2: Within a server, you're essentially all in one room with EVERYONE AT THE SAME TIME. And this might work if the group can establish shared social mores, but that's non-trivial to do. One way that LJ had shared norms propagate is through lurking before having to participate; you can still do that, but it's much less interesting to lurk a conversation than polished (or not) public posts. Sure, messaging is probably a native way to communicate for a lot of people in their 20s and 30s, but the norms of that messaging are wildly different (and have changed over time! I was reading an AIM log from LJ days and wow do I message differently now!)

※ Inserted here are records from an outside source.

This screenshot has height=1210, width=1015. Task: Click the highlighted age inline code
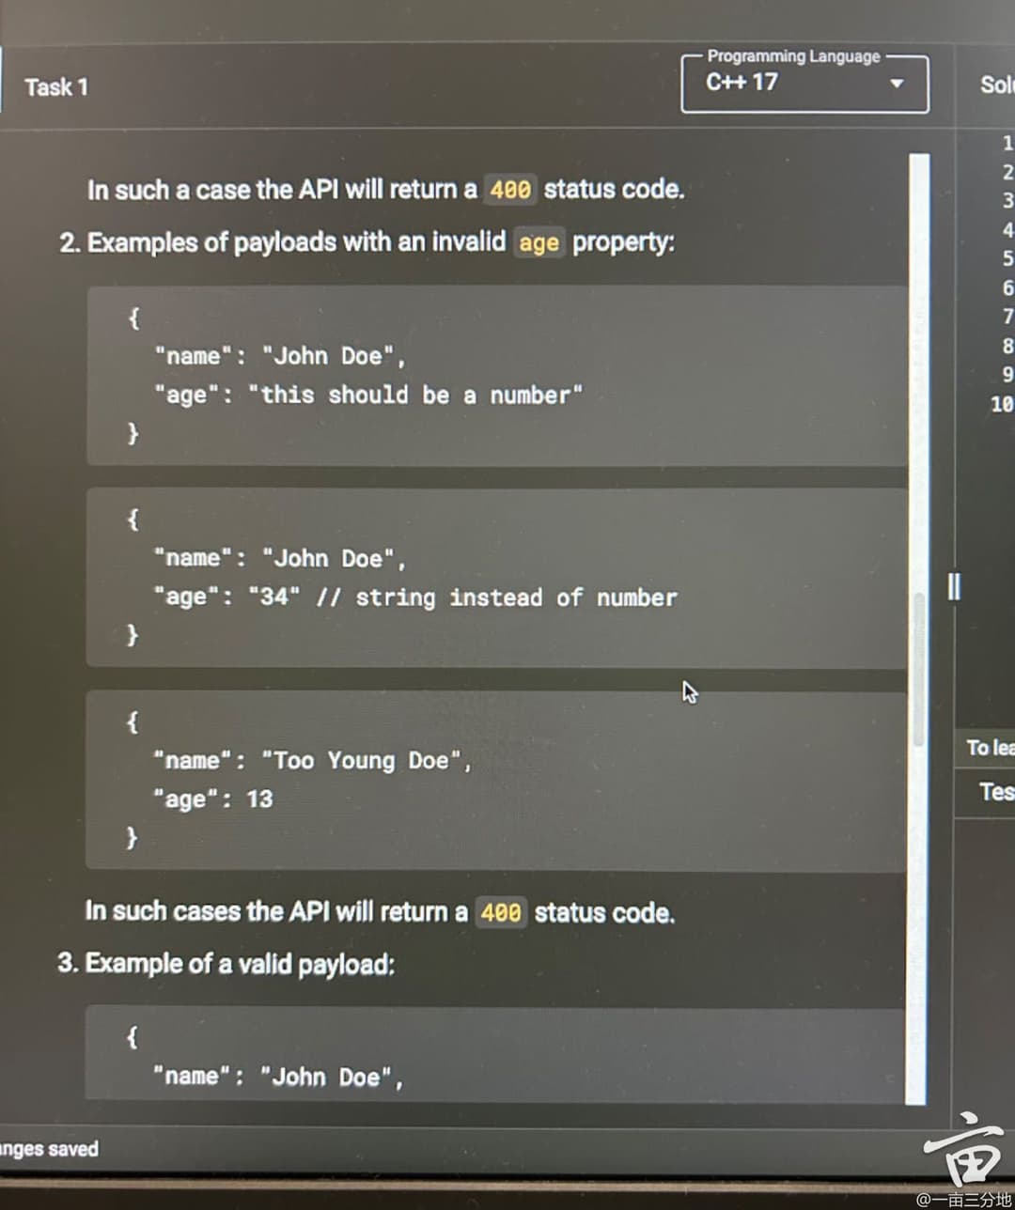[539, 243]
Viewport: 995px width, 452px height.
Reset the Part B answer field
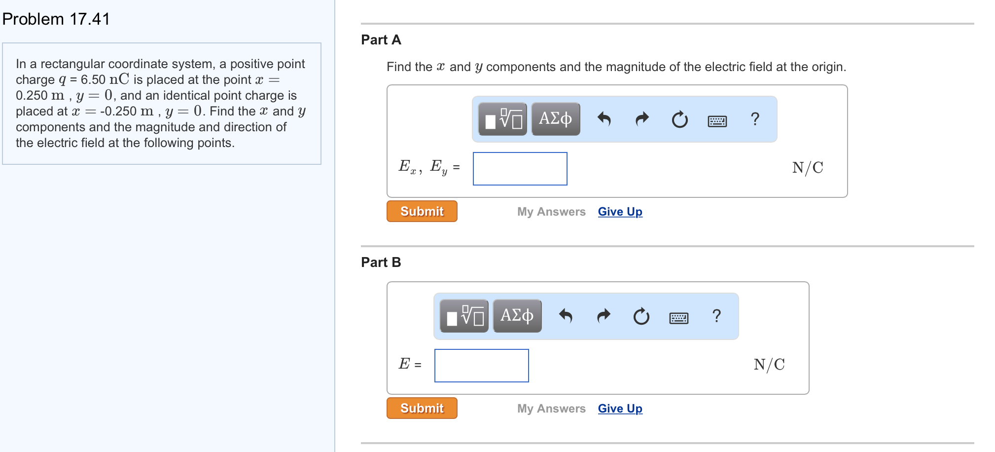tap(641, 316)
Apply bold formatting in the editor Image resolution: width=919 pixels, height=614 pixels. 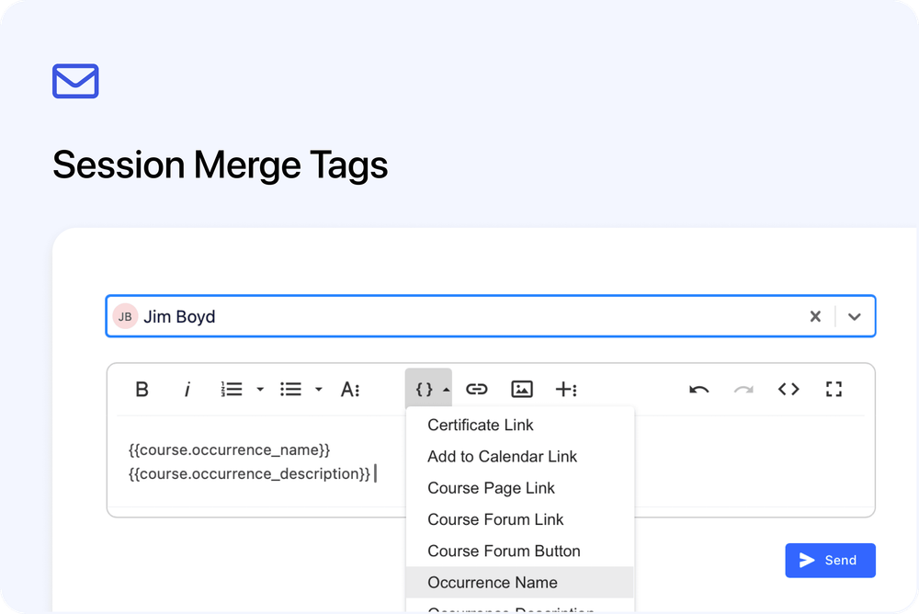pos(142,389)
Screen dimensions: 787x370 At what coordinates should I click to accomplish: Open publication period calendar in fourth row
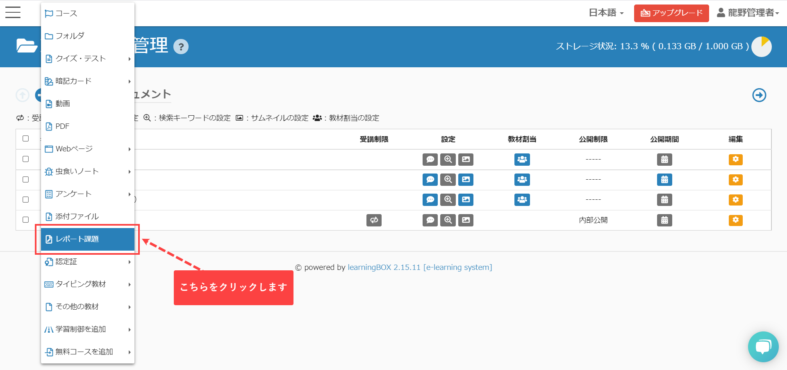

This seems minor, until you have a disagreement and those norms suddenly clash over how you're supposed to resolve a conflict in the first place! One norm I've encountered often is the 'doubling down on shared opinions to distinguish in and out group', which I fundamentally disagree with. However, if you're trying to resolve a conflict and one party is used to seeing conflict as an in vs out group disagreement (and therefore looking for a common opinion) and the other is offended by viewing the world that way, this is not a path to success. Of course, I think the problem of 'how to disagree and still be in community' is at the heart of being a community in the first place, and not a Discord-specific problem.

On the less outright conflict front though, every community has people you like or dislike to varying degrees, and I've discovered that in a Discord server, when you're sharing a space that can't be easily filtered, perceived norms-violations irritate me way more than in any other platform or real life situation I've ever encountered. I don't know if other people feel that way, but I've had enough discussions around it that I think it's relatively common, and more common on Discord than elsewhere. It's the lack of ability to socially get away, perhaps, combined with Discord being a difficult place to transmit those norms?

3: It is unfortunately a really opaque barrier to finding servers; getting access to comms, even if it required an essay, or figuring out a crufty forum feels different than 'make friends and become cool enough to get an invite'. This problem becomes more difficult to solve when fandom is less active on other platforms, decreasing the ways you can make friends! Even worse, you can't easily lurk to learn the social norms beforehand.

However, fandom is just bigger now too, which means there are many more public Discords available, from which to splinter off. In some ways, it's a return to requiring active involvement in order to get access, instead of being able to passively consume from the firehose of public twitter/tumblr. It's harder to go track a specific person you think is cool back to their fannish home, but easier to find someone to chat with at all hours of the day. (And lead to friendships and new servers spawned. Ideally.)

I don't know! I don't think Discord is even a good primary fannish platform, but it does seem to be where people are moving, for better or worse. At least I find it more amenable than tumblr, which means I might not disappear until the next migration?
Depth: 1

Date: 2022-10-31 00:40 (UTC)
adevyish: Icon of Potato, a felt guinea pig vehicle, floating in the air, with colourful explosions behind him (pui)
From: [personal profile] adevyish

I only ever used MSN/AIM etc for IRL friends so I wouldn’t really know, but IRC had the feel of wandering into a room at a party, taking a few free snacks from the side table, chatting a little bit, then wandering back out.

Someone in my fandom was writing a daily news digest on Tumblr for a couple of years there, but stopped because it was a lot of work. Most of the archivists that are still active just tag very thoroughly, so I always know how to find a specific event or topic on their blog. So I think it’s possibly still more work than on Discord?